# Lower East Coast



## linvillegorge (Jul 6, 2009)

Backcountry? Yeah, you're driving. What is the experience you're looking for? It doesn't sound like you're ready to pursue backcountry. Plus, backcountry options back east are pretty limited. Especially any within reasonable driving distance of OC.

My wife is from Salisbury. Yeah, it's flat as FUCK back there.


----------



## killclimbz (Aug 10, 2007)

Adirondacks and Mt Washington are about the only real backcountry spots in the Eastern US that I know of. They come complete with real backcountry dangers too.


----------



## snowvols (Apr 16, 2008)

I did get turns down a mountain back in TN when I lived. It snowed a whole 8", which is usually more than a season average, so I hiked and got turns. Good luck finding hills big enough to ride in Maryland though.


----------



## mani (Feb 6, 2010)

There are also places up in Vermont too. Especially in the Jay Peak area, but that is way too far for OC. I've heard of a few places in the Catskills too, but only when we get hit really hard. 

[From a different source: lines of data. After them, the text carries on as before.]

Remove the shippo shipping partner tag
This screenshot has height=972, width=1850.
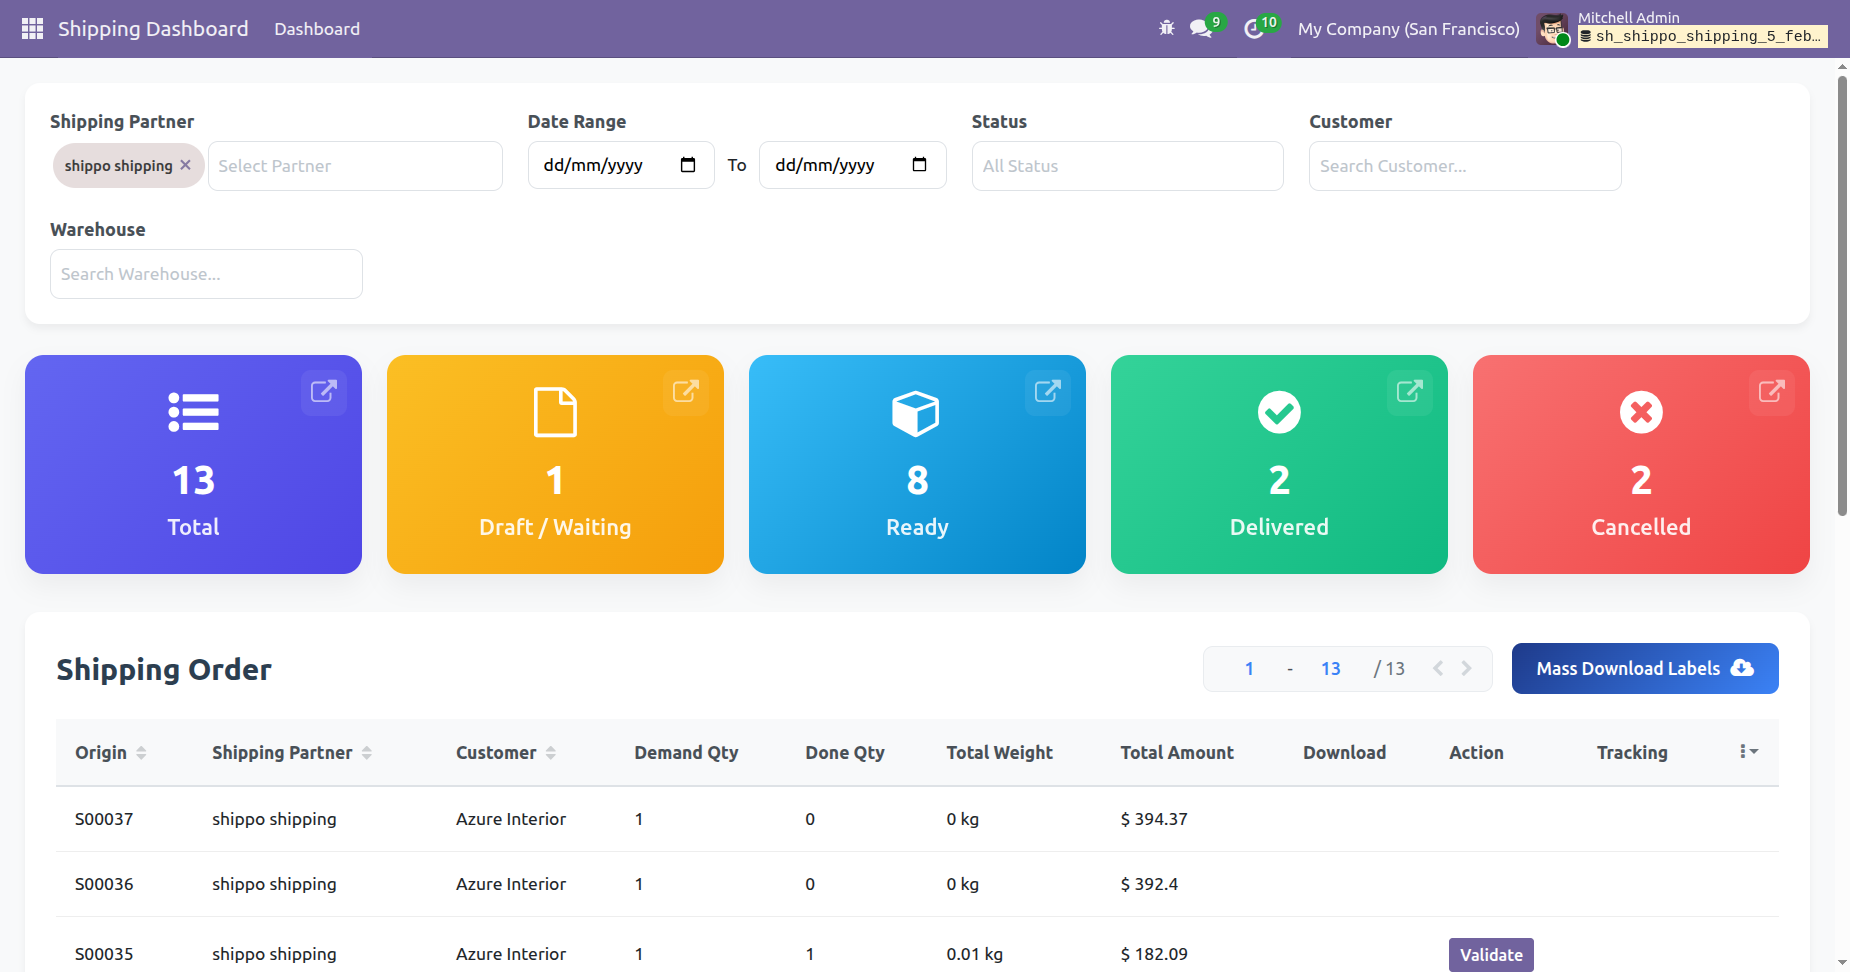pos(185,165)
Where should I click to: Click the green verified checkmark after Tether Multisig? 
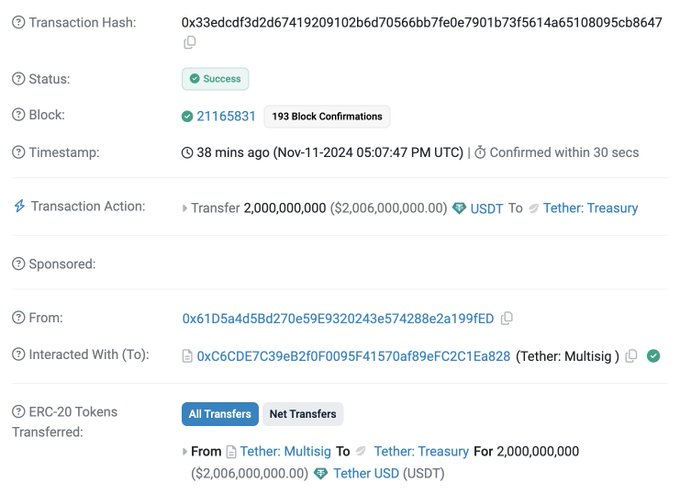653,356
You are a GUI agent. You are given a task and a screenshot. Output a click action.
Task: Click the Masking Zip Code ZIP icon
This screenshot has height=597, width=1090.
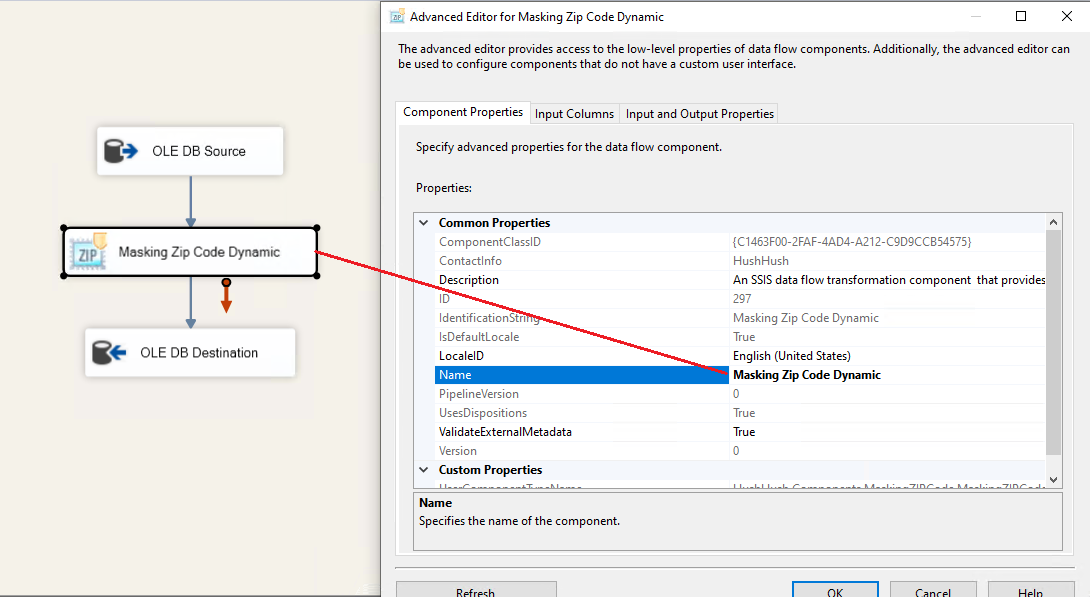click(87, 252)
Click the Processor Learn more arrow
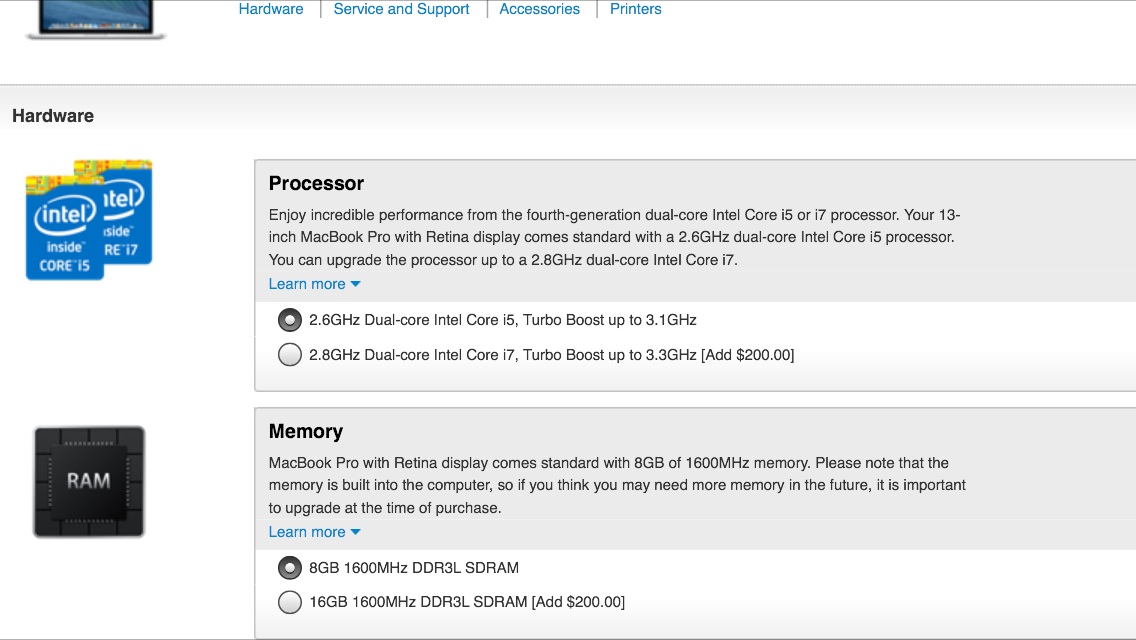This screenshot has height=640, width=1136. 355,284
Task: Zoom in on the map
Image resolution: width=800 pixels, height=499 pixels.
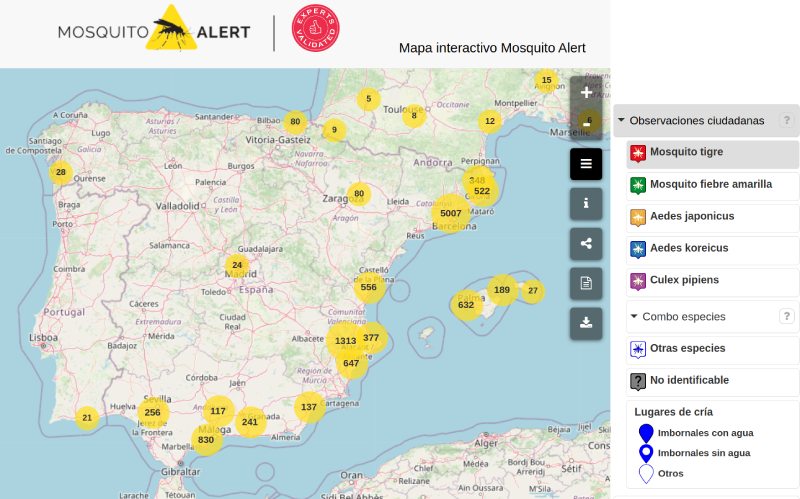Action: click(x=586, y=92)
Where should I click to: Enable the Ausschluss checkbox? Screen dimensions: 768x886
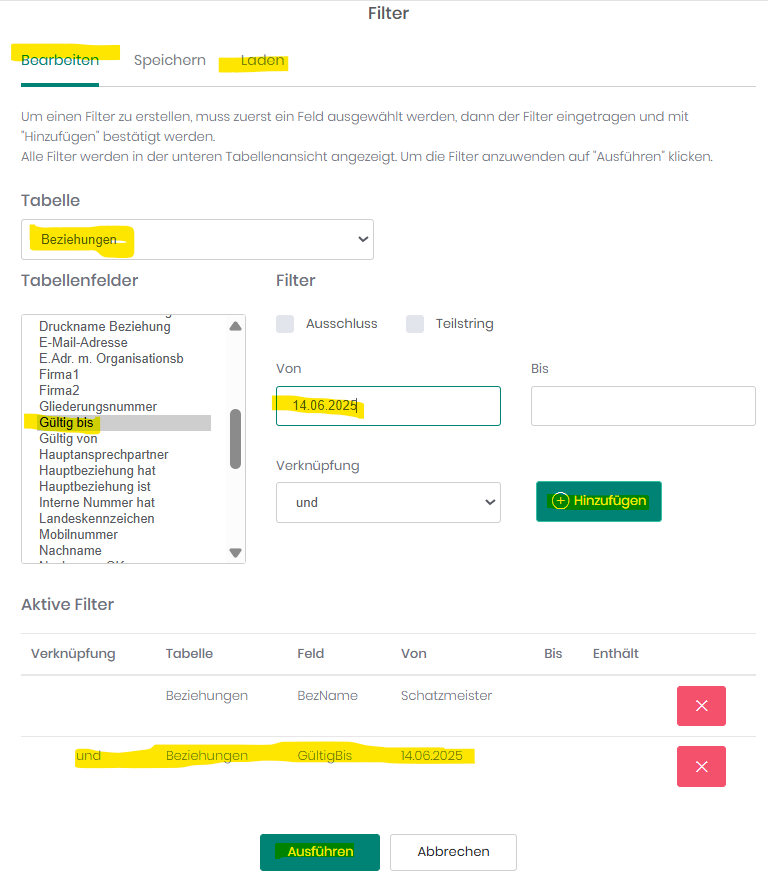tap(285, 324)
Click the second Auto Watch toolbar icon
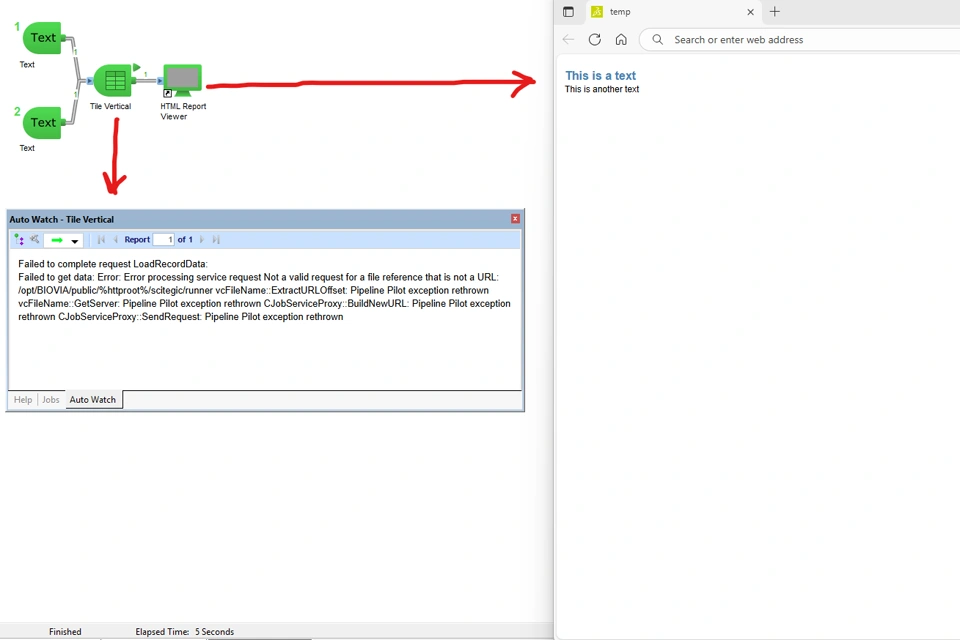Viewport: 960px width, 640px height. (x=34, y=240)
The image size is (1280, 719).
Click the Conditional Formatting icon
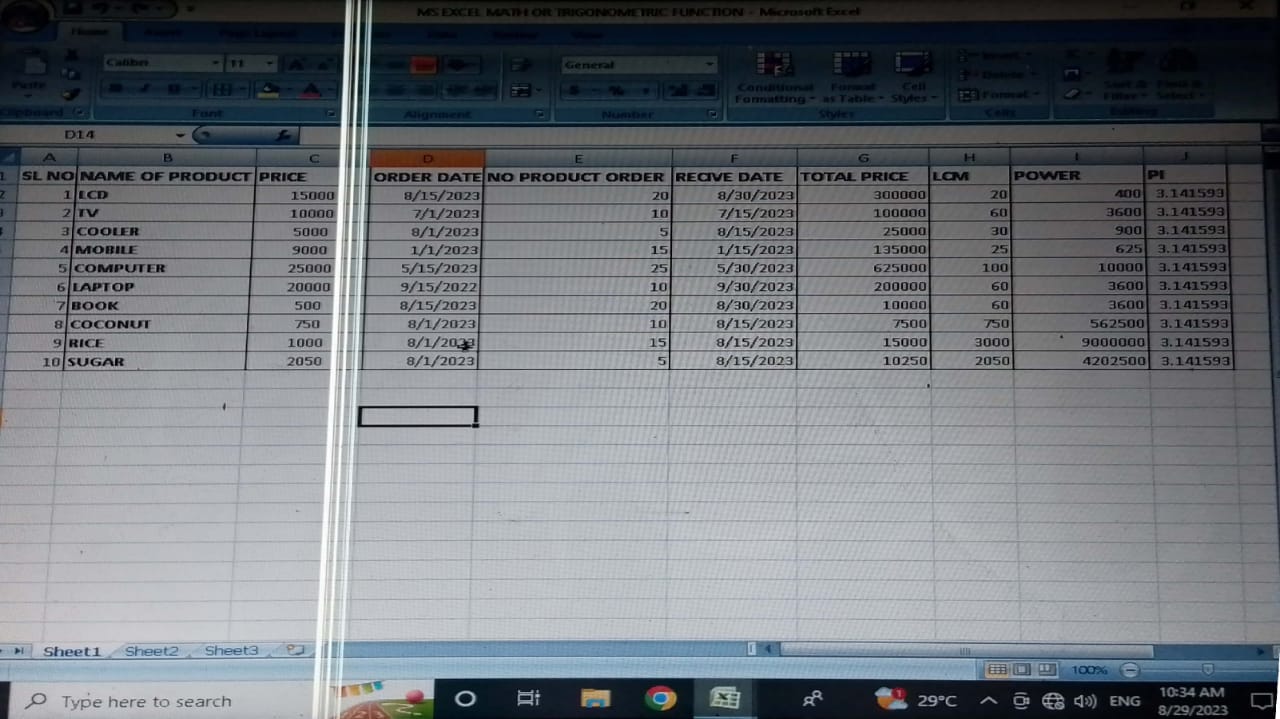coord(774,74)
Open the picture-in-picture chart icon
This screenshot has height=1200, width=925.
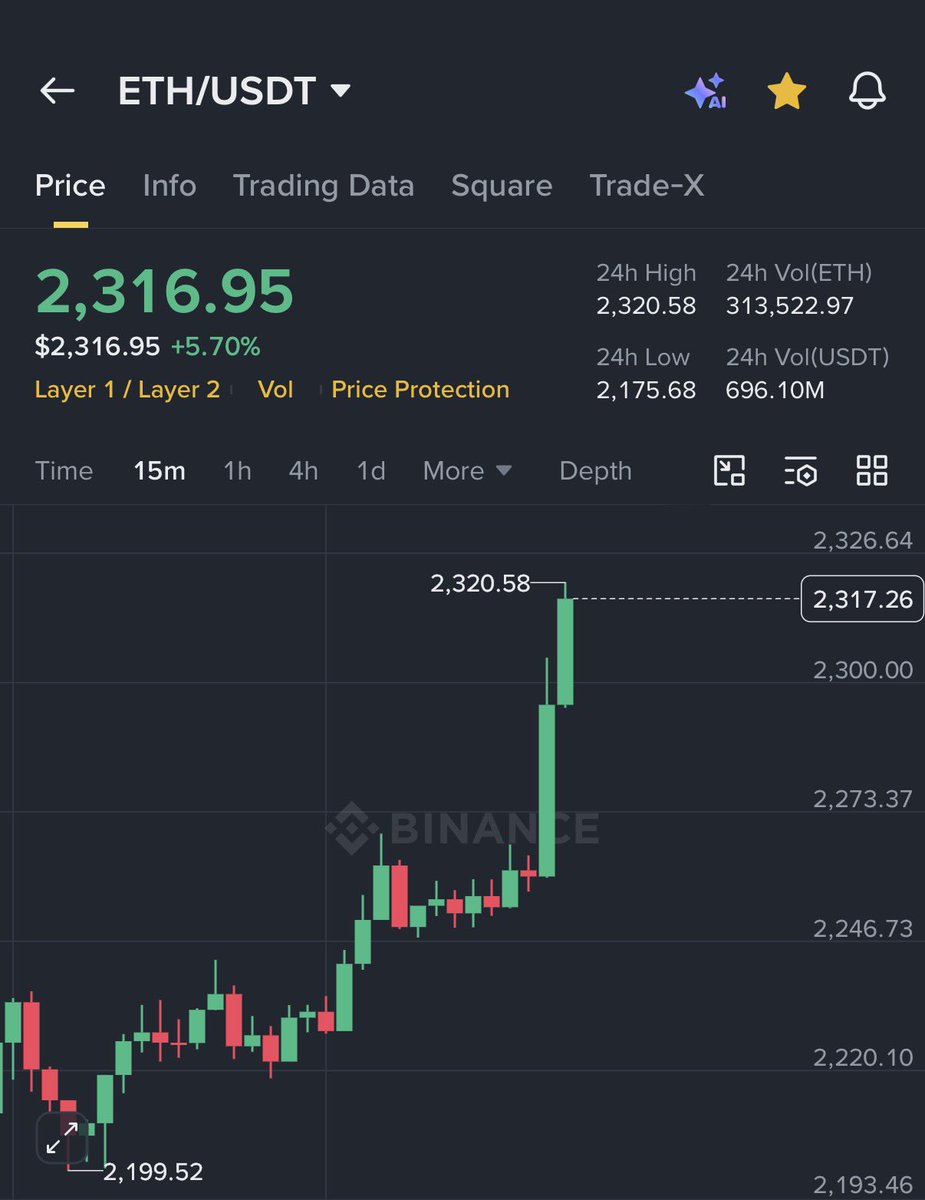coord(729,470)
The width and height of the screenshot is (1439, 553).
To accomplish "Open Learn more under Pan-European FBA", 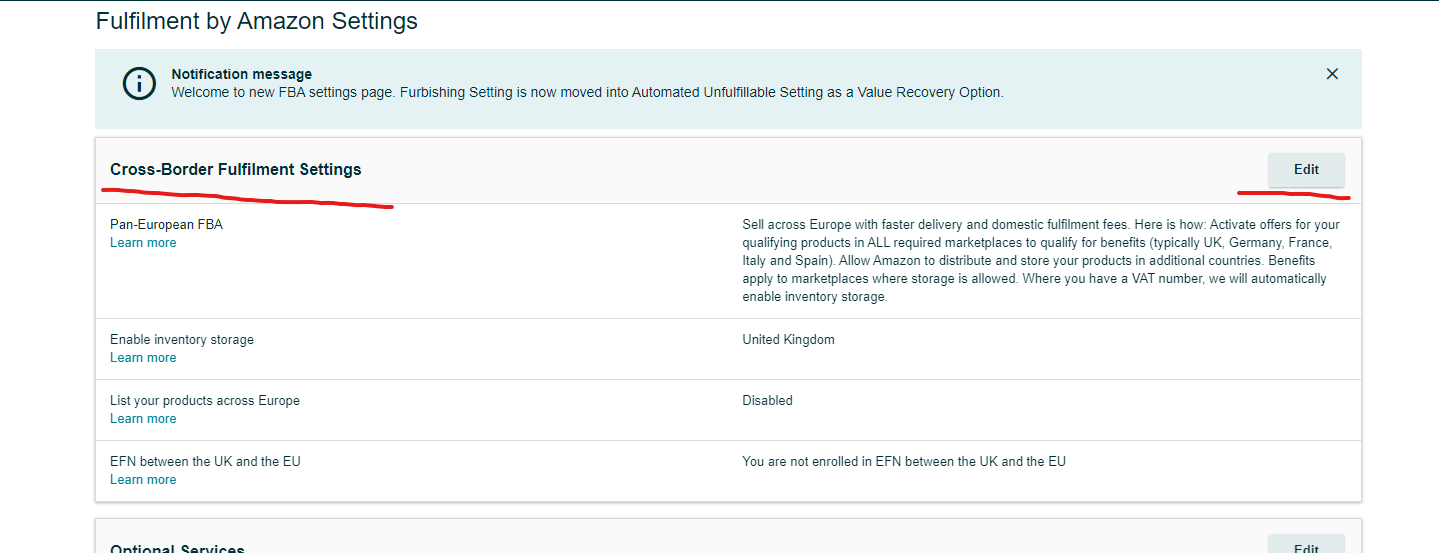I will click(143, 243).
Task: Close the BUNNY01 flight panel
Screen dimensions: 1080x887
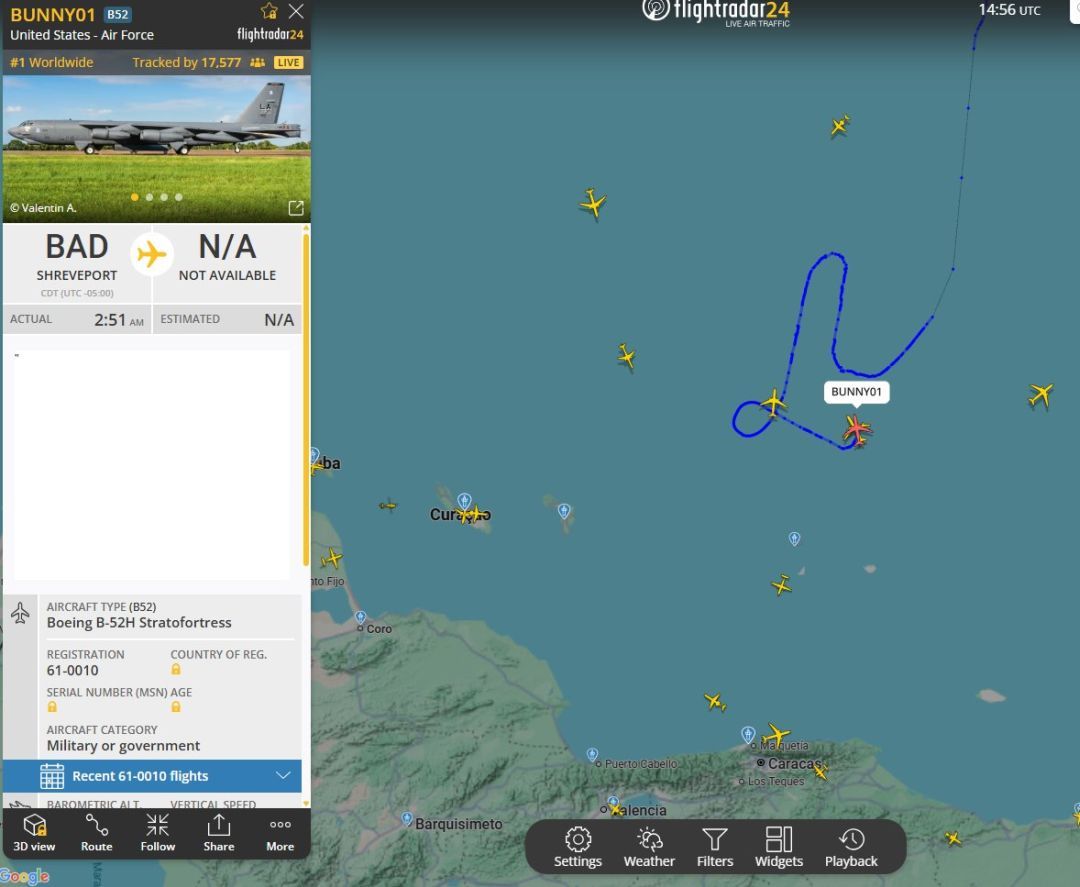Action: pos(296,12)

Good places to look for on the east coast, are closed mountains. Some of them get enough hiking and winter traffic to keep the vegetation down to do some riding in the winter. Not quite real backcountry, but beggers can't be choosers.


----------



## Willbilly (Oct 11, 2011)

Wow man, you've got a serious drive.

I'm from the Philadelphia area and have been peaking around too. I'm interested to see what people say besides New England (which ive already got in mind!)


----------



## linvillegorge (Jul 6, 2009)

Backcountry options simply don't exist on the east coast except for in New England. There isn't enough elevation to create cold winters, so you have to go further north to get them.

The only exceptions are the one off opportunities like snowvols mentioned. The problem is that true Appalachian backcountry is so thickly vegetated that it's hard to make turns even if you get a big dumper. You're pretty much stuck riding power line cuts and the like. There's a lot of cross country skiing that happens on the Blue Ridge Parkway after snows though. They don't do much maintenance on it and usually just close it if it snows so it makes for good opportunities there.


----------